■ **ЗАДАНИЕ**: Повторите без изменений строки записей, начиная со строки, которая содержит «Task: Select the 'Dealsize: +- 8K' line», и заканчивая строкой, которая содержит «Action: pyautogui.click(x=232, y=81)», включая обе.
== == ==
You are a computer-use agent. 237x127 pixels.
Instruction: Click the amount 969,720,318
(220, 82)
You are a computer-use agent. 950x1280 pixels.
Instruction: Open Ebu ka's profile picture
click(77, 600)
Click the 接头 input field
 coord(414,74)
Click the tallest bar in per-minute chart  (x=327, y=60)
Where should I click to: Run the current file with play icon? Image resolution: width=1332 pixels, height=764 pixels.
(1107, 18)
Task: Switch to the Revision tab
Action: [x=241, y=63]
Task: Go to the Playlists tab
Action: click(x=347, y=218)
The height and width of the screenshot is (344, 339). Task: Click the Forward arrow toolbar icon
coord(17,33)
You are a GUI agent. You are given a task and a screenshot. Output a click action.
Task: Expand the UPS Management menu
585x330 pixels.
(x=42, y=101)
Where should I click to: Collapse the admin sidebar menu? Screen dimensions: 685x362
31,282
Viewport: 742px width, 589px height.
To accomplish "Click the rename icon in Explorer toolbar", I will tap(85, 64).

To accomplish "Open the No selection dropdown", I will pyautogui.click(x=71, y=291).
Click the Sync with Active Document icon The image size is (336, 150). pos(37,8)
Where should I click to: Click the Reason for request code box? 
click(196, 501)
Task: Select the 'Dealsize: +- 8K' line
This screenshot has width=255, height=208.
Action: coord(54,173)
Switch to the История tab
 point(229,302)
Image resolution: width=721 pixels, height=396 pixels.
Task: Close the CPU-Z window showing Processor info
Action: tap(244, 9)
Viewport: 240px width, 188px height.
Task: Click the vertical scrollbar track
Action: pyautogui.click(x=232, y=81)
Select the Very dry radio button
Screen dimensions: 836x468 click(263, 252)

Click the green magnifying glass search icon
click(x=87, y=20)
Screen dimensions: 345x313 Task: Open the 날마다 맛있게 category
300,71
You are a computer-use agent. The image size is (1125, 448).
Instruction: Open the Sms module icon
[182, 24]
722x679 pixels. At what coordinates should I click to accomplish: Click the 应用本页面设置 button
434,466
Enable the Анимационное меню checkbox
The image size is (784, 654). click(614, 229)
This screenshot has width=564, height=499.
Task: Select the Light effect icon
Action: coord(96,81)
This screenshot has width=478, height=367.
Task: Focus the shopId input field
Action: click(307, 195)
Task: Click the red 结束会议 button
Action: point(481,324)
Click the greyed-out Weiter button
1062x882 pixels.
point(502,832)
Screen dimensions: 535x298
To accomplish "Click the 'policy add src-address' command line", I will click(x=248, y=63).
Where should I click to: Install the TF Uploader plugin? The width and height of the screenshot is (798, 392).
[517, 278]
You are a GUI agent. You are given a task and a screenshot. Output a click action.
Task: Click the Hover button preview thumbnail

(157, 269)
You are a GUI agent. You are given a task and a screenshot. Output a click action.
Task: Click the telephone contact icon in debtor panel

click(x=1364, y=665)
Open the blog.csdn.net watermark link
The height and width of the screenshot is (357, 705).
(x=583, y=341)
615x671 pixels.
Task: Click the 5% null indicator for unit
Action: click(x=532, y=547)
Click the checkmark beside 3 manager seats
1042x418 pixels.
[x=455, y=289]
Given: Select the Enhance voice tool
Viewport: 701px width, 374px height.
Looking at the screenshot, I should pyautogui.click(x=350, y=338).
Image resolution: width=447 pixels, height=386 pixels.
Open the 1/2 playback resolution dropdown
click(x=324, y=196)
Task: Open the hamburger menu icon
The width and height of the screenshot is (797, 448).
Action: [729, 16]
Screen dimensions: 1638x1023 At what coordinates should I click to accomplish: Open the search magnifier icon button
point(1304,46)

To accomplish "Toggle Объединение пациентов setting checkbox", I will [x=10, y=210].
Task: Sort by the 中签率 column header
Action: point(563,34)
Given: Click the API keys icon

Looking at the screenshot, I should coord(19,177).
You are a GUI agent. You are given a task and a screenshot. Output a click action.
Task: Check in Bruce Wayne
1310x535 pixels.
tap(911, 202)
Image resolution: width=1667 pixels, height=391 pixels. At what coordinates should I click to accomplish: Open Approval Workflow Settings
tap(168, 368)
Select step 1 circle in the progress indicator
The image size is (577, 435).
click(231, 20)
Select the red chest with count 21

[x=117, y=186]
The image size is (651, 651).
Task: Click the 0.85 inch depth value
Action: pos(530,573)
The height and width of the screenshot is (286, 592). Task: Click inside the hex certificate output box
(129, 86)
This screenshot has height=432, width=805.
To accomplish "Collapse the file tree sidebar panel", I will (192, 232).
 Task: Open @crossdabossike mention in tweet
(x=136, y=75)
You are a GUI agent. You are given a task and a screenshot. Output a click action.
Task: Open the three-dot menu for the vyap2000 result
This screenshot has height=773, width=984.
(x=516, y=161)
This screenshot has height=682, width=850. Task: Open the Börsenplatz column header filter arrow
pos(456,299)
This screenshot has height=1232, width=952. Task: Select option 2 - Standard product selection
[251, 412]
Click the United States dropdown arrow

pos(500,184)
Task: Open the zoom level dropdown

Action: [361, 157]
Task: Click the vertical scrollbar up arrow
== == ==
■ **ПИСЬМЕННЫЙ ОТВЕТ**:
Task: Select the 'Dealsize: +- 8K' line
This screenshot has width=255, height=208.
Action: coord(54,173)
Switch to the История tab
 point(229,302)
Image resolution: width=721 pixels, height=396 pixels.
Task: Close the CPU-Z window showing Processor info
Action: tap(244, 9)
Viewport: 240px width, 188px height.
Task: Click the vertical scrollbar track
Action: pyautogui.click(x=232, y=81)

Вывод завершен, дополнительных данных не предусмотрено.